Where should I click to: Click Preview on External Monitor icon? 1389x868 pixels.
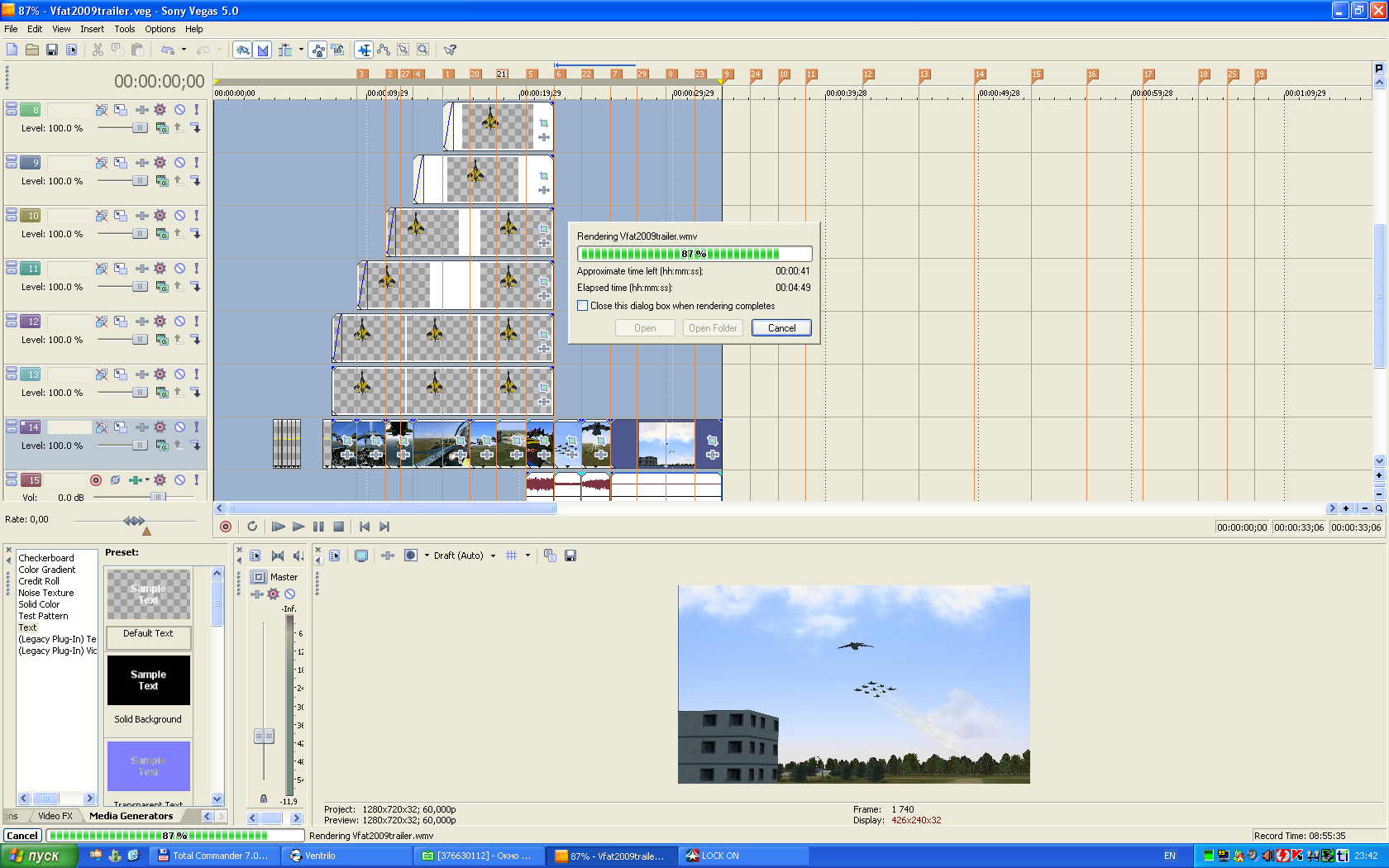pos(361,556)
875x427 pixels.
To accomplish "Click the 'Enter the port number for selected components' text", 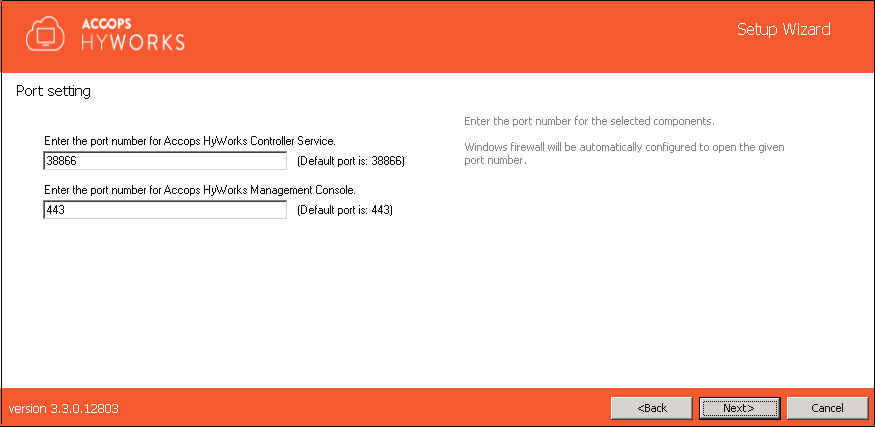I will coord(589,121).
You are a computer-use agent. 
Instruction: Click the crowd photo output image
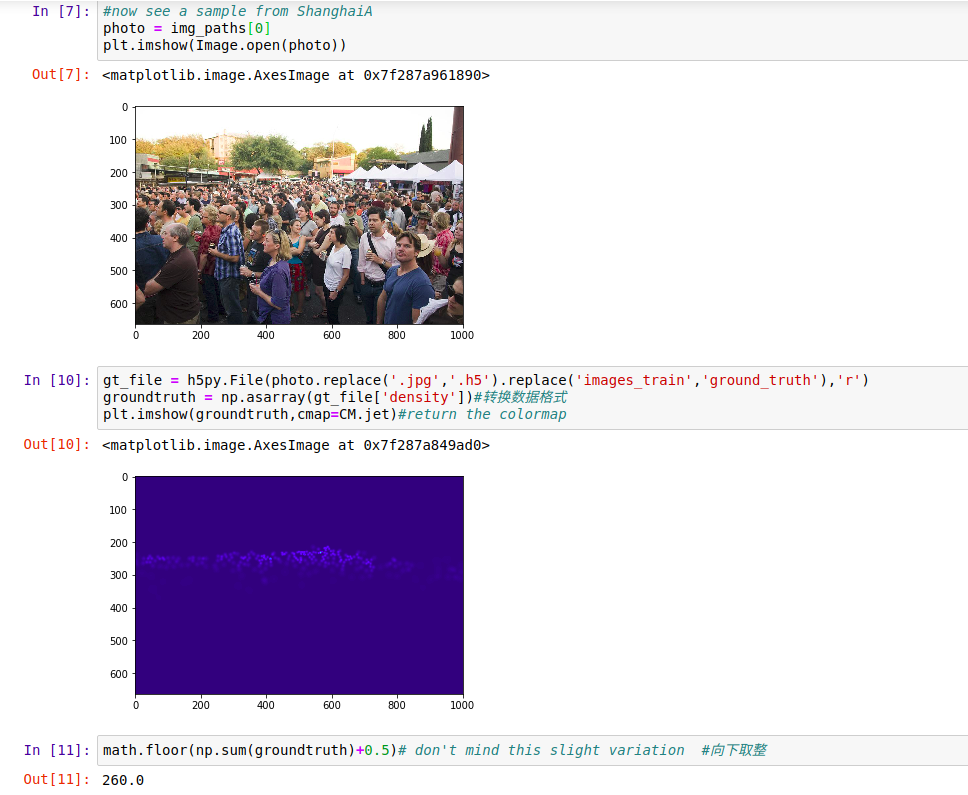coord(300,218)
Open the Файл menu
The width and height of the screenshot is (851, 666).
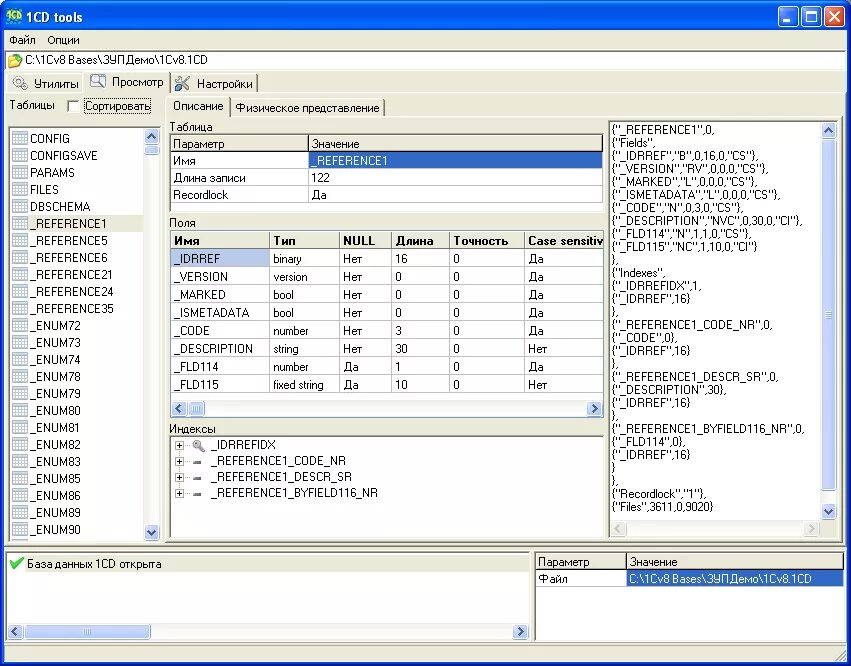pos(22,40)
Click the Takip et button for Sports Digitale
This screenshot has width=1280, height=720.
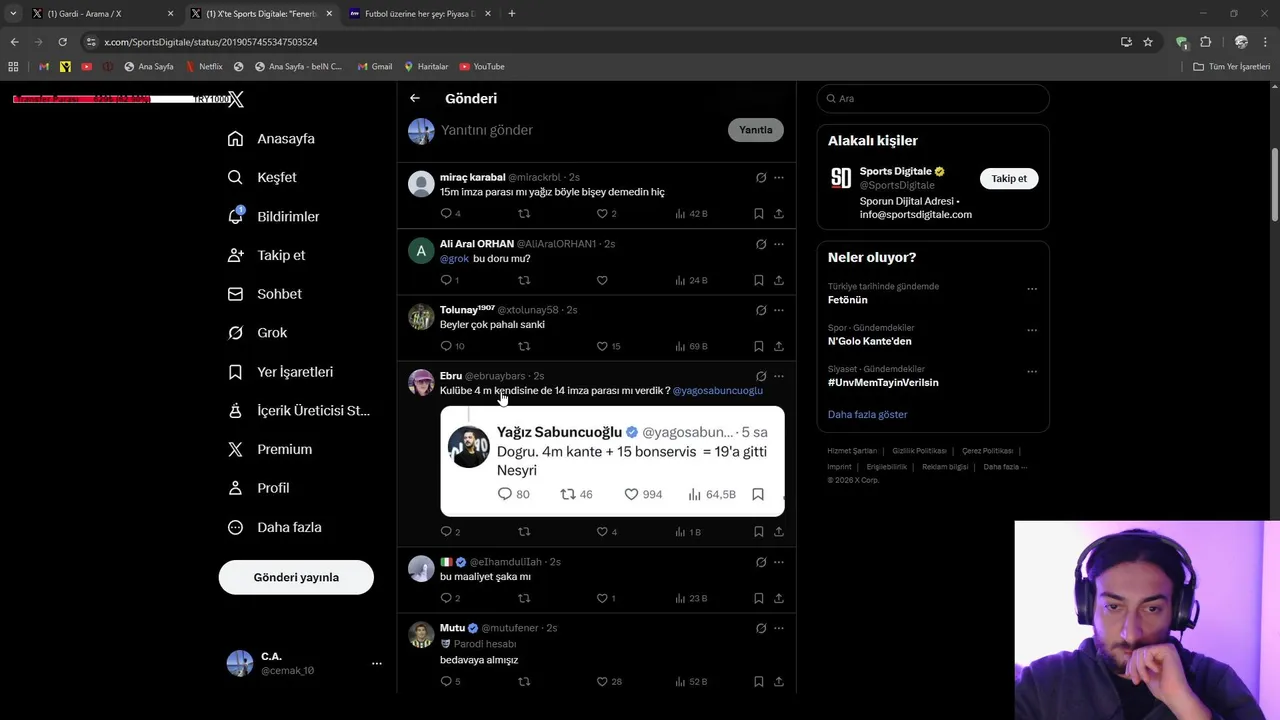(1008, 178)
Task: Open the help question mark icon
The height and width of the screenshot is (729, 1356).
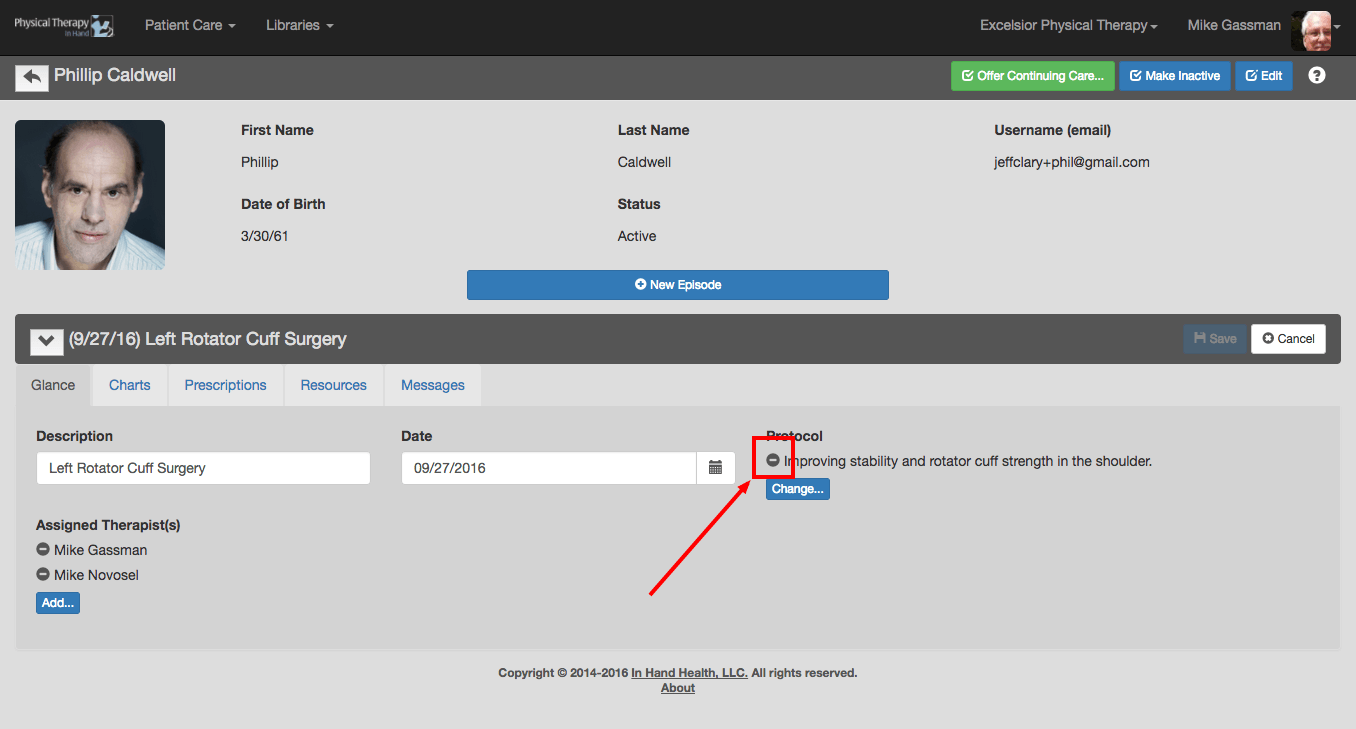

────────

● **Exercise objective**: Count every line of the data above where "Open" appears, and give the total only.

● **Reply**: 2